Was zu tun ist:
A: Nennen Sie alle Truppenteile, die laut dem Interview über das Azov-Regiment derzeit in Mariupol kämpfen.
B: Seit welchem Jahr versuchen europäische und westliche Medien laut Serhiy Tamarin im Interview über das Azov-Regiment, das Regiment zu diskreditieren?
C: Greifen Sie das Interview über Mariupol und das Azov-Regiment auf, und führen Sie es im Anschluss an seinen letzten Satz weiter.

Azov-Kommandant im Interview: „Der Angriff hat unser Land geeint“
Wie steht es um Mariupol? Was ist das angeblich „umstrittene“ Regiment Azov? Welche Rolle spielt der ukrainische Nationalismus in diesem Konflikt? Wir haben mit Serhiy Tamarin, einem Mitbegründer und jetzigen Kommandanten einer Azov Abteilung der Territorialverteidigung, gesprochen.
TAGESSTIMME: Herr Tamarin, während wir sprechen, kämpfen ukrainische Soldaten in Mariupol einen intensiven Abwehrkampf gegen russische Truppen. Dieser dauert bereits rund einen Monat. Wie ist die gegenwärtige Lage in Mariupol? Gibt es Möglichkeiten, die eingeschlossenen Soldaten zu unterstützen? Und wie viele Soldaten des Azov-Regiments kämpfen dort derzeit?
Serhiy Tamarin: Tatsache ist, dass während wir unser Gespräch führen, verteidigen und kämpfen Soldaten des Asov-Regiments sowie Marineinfanterie und andere Soldaten der Nationalgarde aktiv in der Stadt Mariupol. Aber ich kann bestätigen, dass Mariupol praktisch eingekreist ist und jeder, der dort ist, unmenschliche Anstrengungen unternimmt, um es ukrainisch zu halten. Das Hauptproblem liegt in der Rüstung und Unterstützung, sowohl militärisch als auch gesellschaftspolitisch. Das liegt daran, dass europäische und westliche Medien seit 2014 kontinuierlich versuchen, das Azov-Regiment zu diskreditieren. Sie haben uns vorgeworfen, illegale oder unmoralische Ansichten zu vertreten.

Angezeigte Informationen:

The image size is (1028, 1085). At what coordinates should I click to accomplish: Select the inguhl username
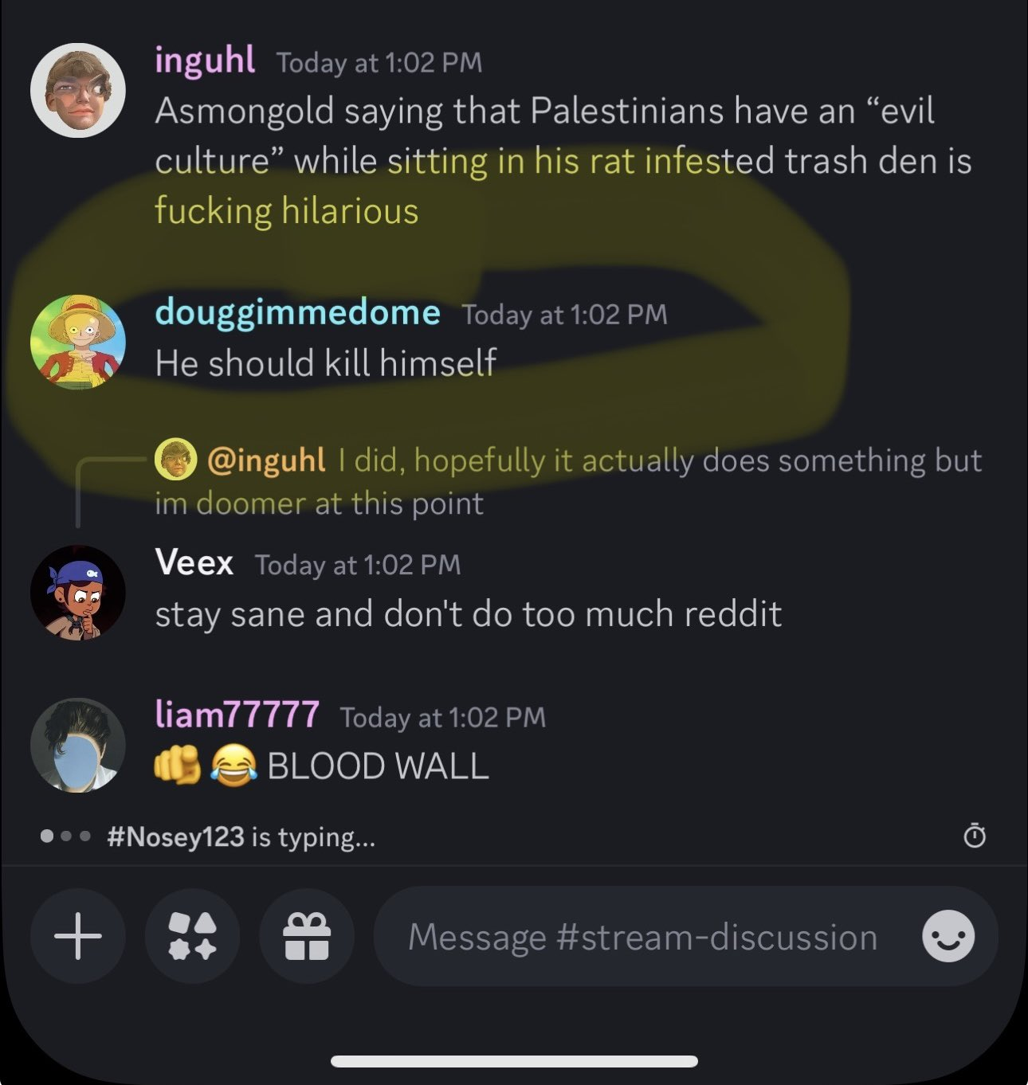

Antworten je Aufgabe:
A:
- Soldaten des Asov-Regiments
- Marineinfanterie
- andere Soldaten der Nationalgarde

B: Seit 2014.

C:
Nun, nach acht Jahren Krieg in der Ukraine, sehen wir, dass das alles von russischem Geld finanzierte Lügen im russischen Interesse waren. Das Regiment Azov ist ein hochmotivierter, professioneller Teil der ukrainischen Armee, nicht mehr. Aber dank der pro-russischen Lobby im US-Senat und im EU-Parlament hat unsere Außendarstellung gelitten. Deshalb haben wir weder notwendige Ausrüstung noch die angemessene Unterstützung erhalten. Nichtsdestotrotz arbeiten wir jetzt mit dem, was wir haben. Und beweisen der ganzen Welt, wer wir wirklich sind.
TAGESSTIMME: Das Regiment Azov ist eine wichtige Säule in der Verteidigung Mariupols. Erst neulich wurde Denys Prokopenko, Kommandant des Azov-Regiments, als „Held der Ukraine“ ausgezeichnet. Das ist die höchste Anerkennung des ukrainischen Staates. Erleben wir derzeit die Geburt eines neuen nationalen Mythos der Ukraine?
Tamarin: Ich denke, das hat mit einem „Mythos“ gar nichts zu tun. Denys Prokopenko, genannt „Redis“, und Wolodymyr Baranyuk, Kommandant der 36. Marinebrigade, sind bereits jetzt echte Helden. Sie kämpfen in Unterzahl, wehren zahllose Feine ab, führen erfolgreiche Abwehraktionen durch: Sie sind echte Helden und wahre Vorbilder für Mut, Moral, Haltung und Professionalität. Was die Abwehrmaßnahmen betrifft, so trifft die AZOV die einzig wichtigen Maßnahmen, da außer ihnen und den Marineinfanterie keine regulären Truppen mehr dort sind.
TAGESSTIMME: Viele deutsche Medien warnen, dass der gegenwärtige Kampf des Azov-Regiments ukrainische Nationalisten stärken könnte. Könnten Sie deshalb uns erklären, für welche Ideen das Azov-Regiment steht und wofür Sie kämpfen?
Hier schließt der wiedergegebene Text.